God makes man in his own image, according to Milton, out of a desire not to be alone. Man, as image of God, has desires of his own, and asks for a mate to love him in turn. Narcissus finds his own reflected image in the water, and drowns in the act of taking possession of what he mistakenly supposes to be a beautiful young man who is returning his passionate gaze.
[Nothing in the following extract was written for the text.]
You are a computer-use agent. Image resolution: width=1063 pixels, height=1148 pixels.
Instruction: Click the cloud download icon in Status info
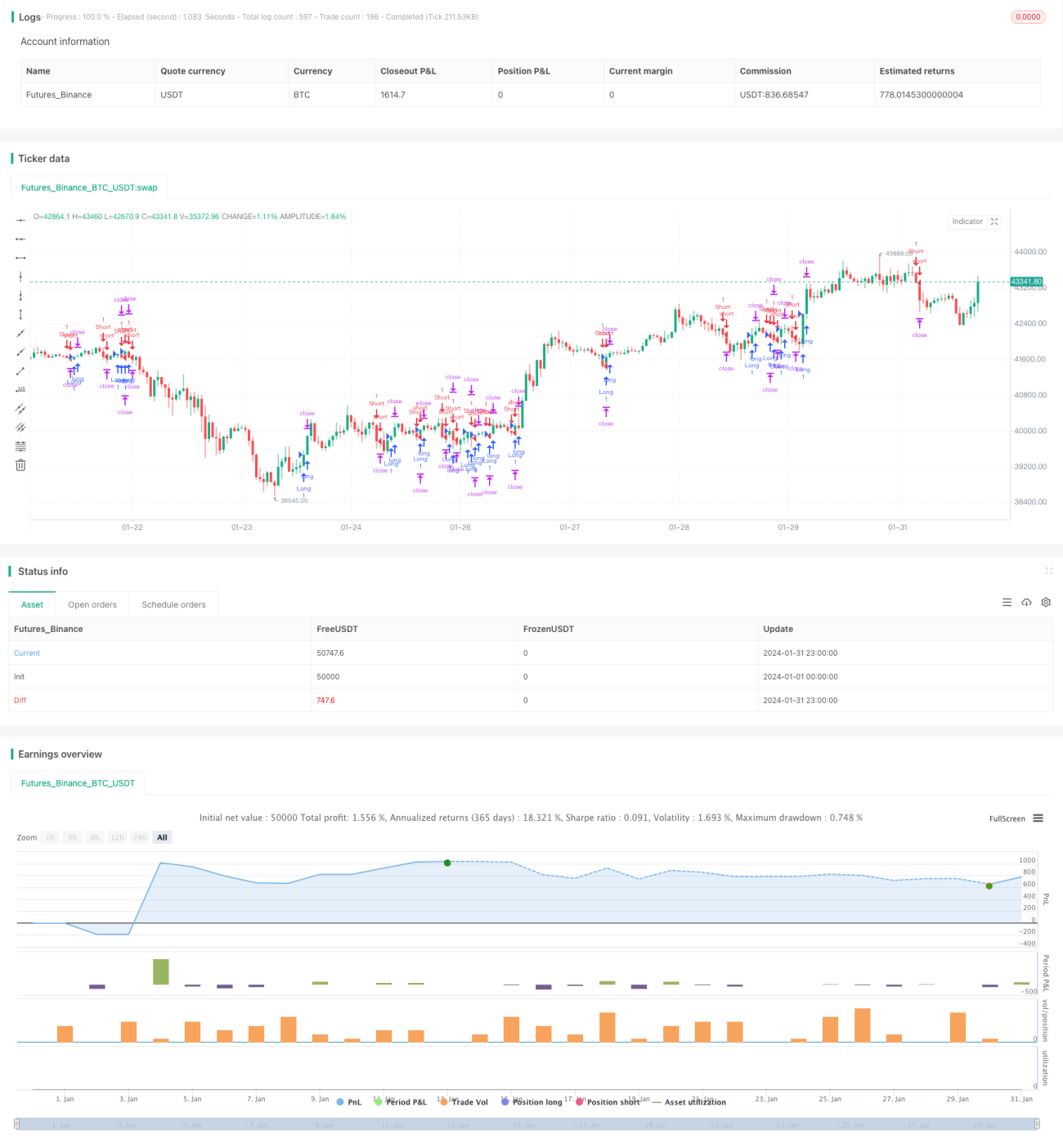click(x=1026, y=603)
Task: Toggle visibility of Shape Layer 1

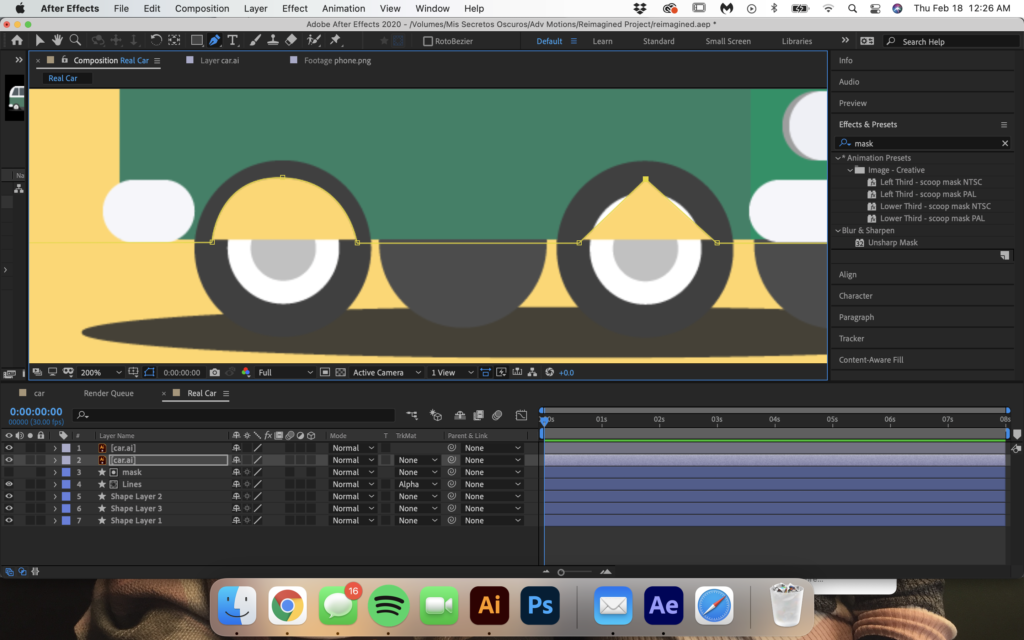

Pygmalion makes an ivory statue of a beautiful woman, and falls so passionately in love with it that it comes alive and becomes his loving wife, bearing him a son.

It seems, then, that the question of desire is inseparable from the problem of the image, as if the two concepts were caught in a mutually generative circuit, desire generating images and images generating desire.”

W.J.T. Mitchell “Drawing Desire” in What Do Pictures Want?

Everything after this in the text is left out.